Naar inhoud springen

Pagina:Album der Natuur 1861.djvu/392

Uit Wikisource
Deze pagina is proefgelezen
364
DE GEOGRAPHISCHE VERSPREIDING DER DIEREN.

Hoe meer wij ons van de polen naar de evennachtslijn verplaatsen, des te meer groeit het aantal soorten aan.

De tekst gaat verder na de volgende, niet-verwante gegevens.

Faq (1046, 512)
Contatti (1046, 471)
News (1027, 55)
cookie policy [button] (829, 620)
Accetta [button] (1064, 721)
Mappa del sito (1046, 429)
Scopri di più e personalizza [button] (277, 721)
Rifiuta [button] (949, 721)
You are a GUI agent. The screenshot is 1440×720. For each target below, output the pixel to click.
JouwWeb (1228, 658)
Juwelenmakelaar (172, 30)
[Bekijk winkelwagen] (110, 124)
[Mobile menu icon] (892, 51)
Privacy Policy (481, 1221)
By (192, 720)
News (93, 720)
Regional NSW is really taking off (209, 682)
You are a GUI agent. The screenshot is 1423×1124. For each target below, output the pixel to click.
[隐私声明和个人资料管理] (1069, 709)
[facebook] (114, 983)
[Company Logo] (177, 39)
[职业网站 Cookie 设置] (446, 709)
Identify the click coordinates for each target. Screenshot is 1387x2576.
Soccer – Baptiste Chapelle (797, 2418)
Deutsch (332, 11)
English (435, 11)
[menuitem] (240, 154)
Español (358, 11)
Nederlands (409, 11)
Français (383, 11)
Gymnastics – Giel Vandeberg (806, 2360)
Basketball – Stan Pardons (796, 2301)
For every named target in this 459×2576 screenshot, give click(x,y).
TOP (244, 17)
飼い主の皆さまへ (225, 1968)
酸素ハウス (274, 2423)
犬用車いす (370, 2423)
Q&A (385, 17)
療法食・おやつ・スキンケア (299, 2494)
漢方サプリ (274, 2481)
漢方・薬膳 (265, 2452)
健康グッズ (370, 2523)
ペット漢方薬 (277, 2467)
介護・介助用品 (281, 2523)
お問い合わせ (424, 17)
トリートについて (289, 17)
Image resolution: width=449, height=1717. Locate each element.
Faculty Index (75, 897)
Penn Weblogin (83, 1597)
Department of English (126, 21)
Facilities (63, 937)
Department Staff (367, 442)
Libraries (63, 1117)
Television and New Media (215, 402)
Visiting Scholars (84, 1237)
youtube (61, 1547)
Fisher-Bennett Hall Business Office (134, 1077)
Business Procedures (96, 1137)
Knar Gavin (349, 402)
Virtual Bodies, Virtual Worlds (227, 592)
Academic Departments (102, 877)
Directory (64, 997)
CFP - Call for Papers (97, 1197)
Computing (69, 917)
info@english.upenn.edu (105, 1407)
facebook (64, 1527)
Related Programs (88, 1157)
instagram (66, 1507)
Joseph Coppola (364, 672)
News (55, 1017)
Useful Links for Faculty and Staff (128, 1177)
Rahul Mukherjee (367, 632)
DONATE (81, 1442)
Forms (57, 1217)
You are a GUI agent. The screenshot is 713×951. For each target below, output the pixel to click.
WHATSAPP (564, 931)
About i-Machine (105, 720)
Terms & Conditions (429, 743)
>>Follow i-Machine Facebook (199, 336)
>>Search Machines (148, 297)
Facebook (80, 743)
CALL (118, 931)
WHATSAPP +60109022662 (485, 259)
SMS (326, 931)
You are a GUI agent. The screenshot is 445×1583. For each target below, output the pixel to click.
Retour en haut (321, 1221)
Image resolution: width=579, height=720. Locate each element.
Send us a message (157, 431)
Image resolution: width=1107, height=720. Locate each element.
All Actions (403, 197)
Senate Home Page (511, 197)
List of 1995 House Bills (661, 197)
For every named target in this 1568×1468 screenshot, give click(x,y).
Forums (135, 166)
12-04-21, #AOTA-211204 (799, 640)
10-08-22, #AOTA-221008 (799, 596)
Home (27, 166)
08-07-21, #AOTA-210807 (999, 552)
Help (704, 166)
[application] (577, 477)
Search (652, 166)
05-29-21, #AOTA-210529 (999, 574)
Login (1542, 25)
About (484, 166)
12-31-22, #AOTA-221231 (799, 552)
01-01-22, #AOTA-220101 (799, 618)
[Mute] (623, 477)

Voor zoo ver de temperatuur op de verscheidenheid der dieren invloed heeft, kunnen wij hier ook verder nog deze bijzonderheid opmerken, dat in warmere gewesten op verschillende hoogten boven de oppervlakte der zee een verschil van temperatuur waargenomen wordt, dat ons in weinige uren als in de koude gematigde, ja zelfs in de poolstreken verplaatst. Reeds daardoor is eene grootere verscheidenheid van vormen verklaarbaar, welke wij evenwel wederom meer bij de planten dan bij de dieren waarnemen. De geographische verbreiding der planten heeft het vooral daaraan te danken, dat zij de aandacht reeds voor langen tijd tot zich trok, daar men bij het beklimmen der hooge bergen achtereenvolgens de verschillendste vormen, geheel andere soorten en geslachten ontmoet, en zich in weinige uren tijds als in de poolstreken verplaatst vindt, wanneer men de grenzen der nooit smeltende sneeuw nadert. Dat de temperatuur met de hoogte afneemt, is eene zoo algemeen bekende zaak, dat wij daarbij niet behoeven stil te staan; de bepaalde maat evenwel dezer afneming kan eerst door vergelijking van vele aanhoudende waarnemingen bepaald worden. Doch niet alleen de verminderde warmte, ook het afnemen van de drukking der lucht heeft op sommige dieren eenen merkwaardigen invloed. Von tschudi zegt, dat de huiskat niet meer kan blijven leven op hoogten van meer dan 11000 voet boven het oppervlak der zee; katten sterven, onder hevige zenuwtrekkingen, weinige dagen, na dat men ze daar heeft overgebragt[1]. Ook sommige gevoelige rassen van honden vertoonen dergelijke verschijnsels. Het zal wel niet gezocht zijn, wanneer de verklaring dier verschijnsels uit de veranderde drukking der lucht, die op zulk eene verbazende hoogte zoo zeer verminderd is, afgeleid wordt. Er zijn dieren, die alleen op aanzienlijke hoogten leven, en aldus slechts op bergen worden aangetroffen. Dit is het geval met de marmot (Arctomys marmota), welke eerst op

  1. De stad Cerro di Pasco ligt 13,228 voet boven het oppervlak der zee; ontelbaar vele proeven zijn genomen om daar de huiskat over te brengen, die echter altijd mislukten, v. Tschudi, Fauna Peruana, S. 250, 251.